|
|
||||||||
RESEARCH REPORT |
1 Department of Epidemiology and Biostatistics, Memorial Sloan-Kettering Cancer Center, 307 East 63rd Street, 3rd floor, New York, NY 10021;
2 Department of Biostatistics, Mailman School of Public Health, Columbia University, 722 West 168th Street, New York, NY 10032; and
3 School of Dental and Oral Surgery, Columbia University, 630 West 168th Street, New York, NY 10032;
*corresponding author, panageak{at}mskcc.org
| ABSTRACT |
|---|
|
|
|---|
KEY WORDS: intra-cluster correlation Mantel-Haenszel methods site-specific periodontal data
| INTRODUCTION |
|---|
|
|
|---|
In this paper, we focus on analyzing data that can be summarized in a series of 2x2 tables. In such an analysis, we are concerned with detecting an association between a binary response measurement and a binary exposure, stratified across levels of a third, categorical covariate. For correlated data (such as site-specific periodontal data), modified statistical methods have been proposed by several authors. Donald and Donner (1987), Donner and Banting (1988), Rao and Scott (1992), Zhang and Boos (1997), and Liang (1985) have developed simple corrections to standard Mantel-Haenszel methods for multiple 2x2 tables that account for within-subject correlation. These approaches are limited, however, because they assume that the exposure and covariate information collected does not vary from site to site. It is not uncommon in periodontal studies for covariate information to change from site to site (e.g., measurements such as bleeding on probing, attachment loss, and probing depth). In contrast, regression-type approaches such as the generalized estimating equation (GEE) method (Liang and Zeger, 1986) or random-effects approaches (Breslow and Clayton, 1993; Wolfinger and OConnell, 1993; Lee and Nelder, 1996) can handle site-specific covariates. While more flexible, these complex methods are harder to explain to a general audience, and may be difficult to apply in practice due to computational problems.

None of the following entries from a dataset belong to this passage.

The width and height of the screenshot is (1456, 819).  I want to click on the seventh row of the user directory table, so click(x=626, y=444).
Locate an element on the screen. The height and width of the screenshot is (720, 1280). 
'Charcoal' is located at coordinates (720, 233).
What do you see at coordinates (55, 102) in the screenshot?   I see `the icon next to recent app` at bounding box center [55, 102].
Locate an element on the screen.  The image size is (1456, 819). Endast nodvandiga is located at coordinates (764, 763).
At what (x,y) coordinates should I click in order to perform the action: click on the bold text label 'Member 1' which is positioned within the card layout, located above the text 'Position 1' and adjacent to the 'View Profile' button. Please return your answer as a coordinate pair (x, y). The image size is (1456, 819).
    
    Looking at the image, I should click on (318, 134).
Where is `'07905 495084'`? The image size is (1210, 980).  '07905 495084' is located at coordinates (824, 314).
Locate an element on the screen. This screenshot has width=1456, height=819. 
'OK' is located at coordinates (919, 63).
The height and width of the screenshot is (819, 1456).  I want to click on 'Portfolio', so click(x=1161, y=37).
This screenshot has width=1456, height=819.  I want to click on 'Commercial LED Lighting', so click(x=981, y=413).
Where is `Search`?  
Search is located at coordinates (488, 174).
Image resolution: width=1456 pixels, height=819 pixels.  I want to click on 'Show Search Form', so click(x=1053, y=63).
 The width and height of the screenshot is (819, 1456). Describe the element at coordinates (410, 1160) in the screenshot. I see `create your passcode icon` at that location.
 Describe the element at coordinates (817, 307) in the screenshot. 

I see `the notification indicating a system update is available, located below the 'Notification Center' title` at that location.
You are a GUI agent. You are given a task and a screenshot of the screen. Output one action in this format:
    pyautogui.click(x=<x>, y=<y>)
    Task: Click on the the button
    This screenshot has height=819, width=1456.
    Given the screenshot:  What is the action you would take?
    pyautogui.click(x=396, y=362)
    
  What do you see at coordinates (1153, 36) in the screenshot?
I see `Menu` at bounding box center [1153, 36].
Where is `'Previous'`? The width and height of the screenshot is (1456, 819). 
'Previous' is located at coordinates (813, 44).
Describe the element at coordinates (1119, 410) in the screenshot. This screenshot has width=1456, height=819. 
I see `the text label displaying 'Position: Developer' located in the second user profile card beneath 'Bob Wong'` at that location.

The purpose of this paper is to review two recently published methods that correct the well-known Mantel-Haenzsel statistic and the variance of the Mantel-Haenszel common odds ratio for the effect of correlation within the patient. Begg (1999) and Begg and Panageas (1999) proposed closed-form adjustments to these familiar statistics that correct for intra-subject correlation, whether the covariates are subject-specific or site-specific. In other words, these methods can be applied when dependencies exist across tables as well as within tables. In the following sections, we introduce a motivating example, briefly review the standard Mantel-Haenszel methods of analysis for uncorrelated data, and describe the corrected techniques for site-specific data. Throughout, we illustrate the application of these methods using data from a clinical trial of scaling and root planing on immunologic response in patients with periodontal disease.
Motivating Example
A clinical trial was conducted to study the effects of scaling and root planing (SRP) on probing depth and the levels of interleukin-1ß (IL-1ß) in gingival crevicular fluid (GCF) (Engebretson et al., 2002). GCF samples and clinical measurements were recorded on up to 8 sites per patient in each of 29 patients at baseline (pre-treatment) and 24 weeks later (post-treatment).
To demonstrate the statistical methods described in this paper, we used these data to study a possible association between IL-1ß and probing depth (PD), both measured at 24 weeks. Although PD and level of IL-1ß were originally recorded as continuous measures, both are commonly dichotomized for easier evaluation. Periodontal pockets were dichotomized as shallow (PD < 5 mm) vs. deep (PD > = 5 mm); and IL-1ß levels were dichotomized as low (< 56 pg/µL) vs. high (> = 56 pg/µL). Table 1
is a 2x2 table cross-classifying these 24-week variables.
|
Mantel-Haenszel Methods for Analyzing Multiple 2x2 Tables
To describe the strength of the association between probing depth and IL-1ß level, it is common to report the odds ratio (OR). The OR is defined as the ratio of the odds of disease among exposed relative to the odds of disease among unexposed, and can be estimated by ad/bc. An odds ratio of 1 indicates equal odds of disease regardless of exposure status (or no association between exposure and disease). Odds ratios greater than 1 indicate higher odds (risk) of disease among exposed sites vs. unexposed sites, while odds ratios less than 1 indicate decreased risk. For example, the estimated odds ratio for Table 1
is 1.80; this means that a site that is deep at week 24 is about 1.8 times more likely than a shallow site to have high IL-1ß at week 24.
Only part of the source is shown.